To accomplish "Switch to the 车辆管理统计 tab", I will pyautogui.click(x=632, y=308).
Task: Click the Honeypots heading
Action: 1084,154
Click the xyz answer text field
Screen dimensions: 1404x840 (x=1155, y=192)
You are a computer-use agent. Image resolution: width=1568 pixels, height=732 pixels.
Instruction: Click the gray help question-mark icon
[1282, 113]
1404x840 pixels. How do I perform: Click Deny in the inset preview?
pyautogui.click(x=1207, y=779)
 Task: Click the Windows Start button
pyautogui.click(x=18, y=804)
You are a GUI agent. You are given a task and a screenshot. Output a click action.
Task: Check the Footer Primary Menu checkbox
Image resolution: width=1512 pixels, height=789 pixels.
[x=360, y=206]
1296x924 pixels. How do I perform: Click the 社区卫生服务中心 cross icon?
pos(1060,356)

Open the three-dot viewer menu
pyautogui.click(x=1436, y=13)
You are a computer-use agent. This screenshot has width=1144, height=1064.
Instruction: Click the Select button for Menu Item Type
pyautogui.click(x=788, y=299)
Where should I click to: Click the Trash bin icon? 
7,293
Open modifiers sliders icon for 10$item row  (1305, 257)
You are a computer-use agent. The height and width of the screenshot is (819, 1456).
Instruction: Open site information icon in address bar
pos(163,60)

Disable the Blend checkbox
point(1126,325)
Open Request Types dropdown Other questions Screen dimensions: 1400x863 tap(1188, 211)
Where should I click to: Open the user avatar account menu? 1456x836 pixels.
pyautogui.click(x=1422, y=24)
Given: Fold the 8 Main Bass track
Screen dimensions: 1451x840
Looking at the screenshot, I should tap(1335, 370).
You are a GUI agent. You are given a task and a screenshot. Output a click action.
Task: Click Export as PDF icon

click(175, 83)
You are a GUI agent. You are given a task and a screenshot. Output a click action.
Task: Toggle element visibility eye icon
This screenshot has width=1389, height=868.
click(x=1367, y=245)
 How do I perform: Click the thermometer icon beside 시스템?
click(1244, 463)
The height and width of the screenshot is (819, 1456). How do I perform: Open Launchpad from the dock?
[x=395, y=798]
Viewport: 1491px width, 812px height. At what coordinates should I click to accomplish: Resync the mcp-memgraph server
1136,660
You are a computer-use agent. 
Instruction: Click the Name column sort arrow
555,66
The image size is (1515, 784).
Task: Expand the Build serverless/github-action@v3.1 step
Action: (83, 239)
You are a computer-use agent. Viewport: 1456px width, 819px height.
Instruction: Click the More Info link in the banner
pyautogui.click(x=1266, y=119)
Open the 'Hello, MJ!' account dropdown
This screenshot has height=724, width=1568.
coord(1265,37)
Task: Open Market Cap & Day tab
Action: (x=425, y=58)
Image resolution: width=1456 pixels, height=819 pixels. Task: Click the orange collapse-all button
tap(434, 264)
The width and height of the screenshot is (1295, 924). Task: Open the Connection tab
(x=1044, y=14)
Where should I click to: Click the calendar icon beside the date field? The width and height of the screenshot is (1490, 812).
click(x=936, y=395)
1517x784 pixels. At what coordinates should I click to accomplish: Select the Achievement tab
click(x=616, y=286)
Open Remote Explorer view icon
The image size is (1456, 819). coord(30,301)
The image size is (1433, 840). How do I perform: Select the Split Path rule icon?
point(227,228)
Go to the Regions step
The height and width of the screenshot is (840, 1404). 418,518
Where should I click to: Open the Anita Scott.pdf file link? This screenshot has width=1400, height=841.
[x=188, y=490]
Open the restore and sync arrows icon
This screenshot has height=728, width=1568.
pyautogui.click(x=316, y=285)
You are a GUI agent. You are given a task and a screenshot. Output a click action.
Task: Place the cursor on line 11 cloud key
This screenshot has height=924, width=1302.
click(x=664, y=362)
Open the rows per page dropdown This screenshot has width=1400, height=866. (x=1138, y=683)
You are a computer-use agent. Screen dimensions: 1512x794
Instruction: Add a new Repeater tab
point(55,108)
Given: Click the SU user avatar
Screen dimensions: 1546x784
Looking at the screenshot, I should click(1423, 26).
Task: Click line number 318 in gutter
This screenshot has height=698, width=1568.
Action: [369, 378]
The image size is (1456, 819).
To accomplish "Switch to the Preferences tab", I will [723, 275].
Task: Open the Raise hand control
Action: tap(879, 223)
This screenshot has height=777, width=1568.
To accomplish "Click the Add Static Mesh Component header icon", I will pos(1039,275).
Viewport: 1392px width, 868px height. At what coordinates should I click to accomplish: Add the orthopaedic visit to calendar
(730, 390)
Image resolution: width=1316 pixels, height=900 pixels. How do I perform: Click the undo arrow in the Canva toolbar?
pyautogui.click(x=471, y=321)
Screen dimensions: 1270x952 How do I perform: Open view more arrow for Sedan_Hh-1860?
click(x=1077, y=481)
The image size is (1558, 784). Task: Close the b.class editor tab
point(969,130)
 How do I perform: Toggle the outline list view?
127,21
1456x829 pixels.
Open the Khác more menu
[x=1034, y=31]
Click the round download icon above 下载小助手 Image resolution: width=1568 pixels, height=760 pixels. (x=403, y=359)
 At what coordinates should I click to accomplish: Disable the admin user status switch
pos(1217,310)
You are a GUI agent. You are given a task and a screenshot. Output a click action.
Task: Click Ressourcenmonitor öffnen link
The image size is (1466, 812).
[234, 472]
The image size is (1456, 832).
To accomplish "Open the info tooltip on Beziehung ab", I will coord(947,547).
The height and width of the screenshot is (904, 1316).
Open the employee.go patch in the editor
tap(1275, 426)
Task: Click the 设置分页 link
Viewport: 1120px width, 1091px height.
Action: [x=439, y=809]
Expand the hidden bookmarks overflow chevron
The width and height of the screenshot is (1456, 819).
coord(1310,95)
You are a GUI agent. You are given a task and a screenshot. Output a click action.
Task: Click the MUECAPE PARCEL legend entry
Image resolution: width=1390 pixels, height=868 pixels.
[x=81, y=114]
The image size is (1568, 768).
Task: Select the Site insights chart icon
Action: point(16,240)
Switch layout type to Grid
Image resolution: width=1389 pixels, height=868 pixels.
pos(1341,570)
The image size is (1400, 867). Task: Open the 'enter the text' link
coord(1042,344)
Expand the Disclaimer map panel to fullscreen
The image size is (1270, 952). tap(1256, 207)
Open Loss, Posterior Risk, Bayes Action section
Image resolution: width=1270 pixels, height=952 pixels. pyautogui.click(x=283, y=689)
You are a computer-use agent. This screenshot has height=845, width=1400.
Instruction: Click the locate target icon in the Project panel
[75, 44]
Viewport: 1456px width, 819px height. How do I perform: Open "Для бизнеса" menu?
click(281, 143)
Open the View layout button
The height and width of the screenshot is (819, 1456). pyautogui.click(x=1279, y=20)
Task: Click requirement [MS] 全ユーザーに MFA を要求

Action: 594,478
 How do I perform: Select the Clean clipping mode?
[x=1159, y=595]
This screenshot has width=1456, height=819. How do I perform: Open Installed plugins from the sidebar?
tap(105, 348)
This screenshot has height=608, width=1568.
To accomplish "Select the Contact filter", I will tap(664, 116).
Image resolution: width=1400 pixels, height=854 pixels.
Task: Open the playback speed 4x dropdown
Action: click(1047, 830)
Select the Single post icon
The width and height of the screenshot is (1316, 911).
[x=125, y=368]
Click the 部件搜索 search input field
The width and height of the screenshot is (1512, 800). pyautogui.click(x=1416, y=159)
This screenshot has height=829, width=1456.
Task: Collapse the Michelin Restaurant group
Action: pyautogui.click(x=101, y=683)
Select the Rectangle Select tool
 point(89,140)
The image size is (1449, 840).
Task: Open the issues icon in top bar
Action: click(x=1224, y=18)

WHAT YOU WILL DO: Search the listing above for the string "computer". Copy every line that contains it.

RESPONSE BOX:
You are a computer-use agent. Image resolution: width=1568 pixels, height=732 pixels.
You are a computer-use agent. This screenshot has width=1144, height=1064.
You are a computer-use agent. The height and width of the screenshot is (819, 1456).
You are a computer-use agent. 
You are a computer-use agent. Viewport: 1456px width, 819px height.
You are a computer-use agent. Screen dimensions: 1512x794
You are a computer-use agent. This screenshot has height=845, width=1400.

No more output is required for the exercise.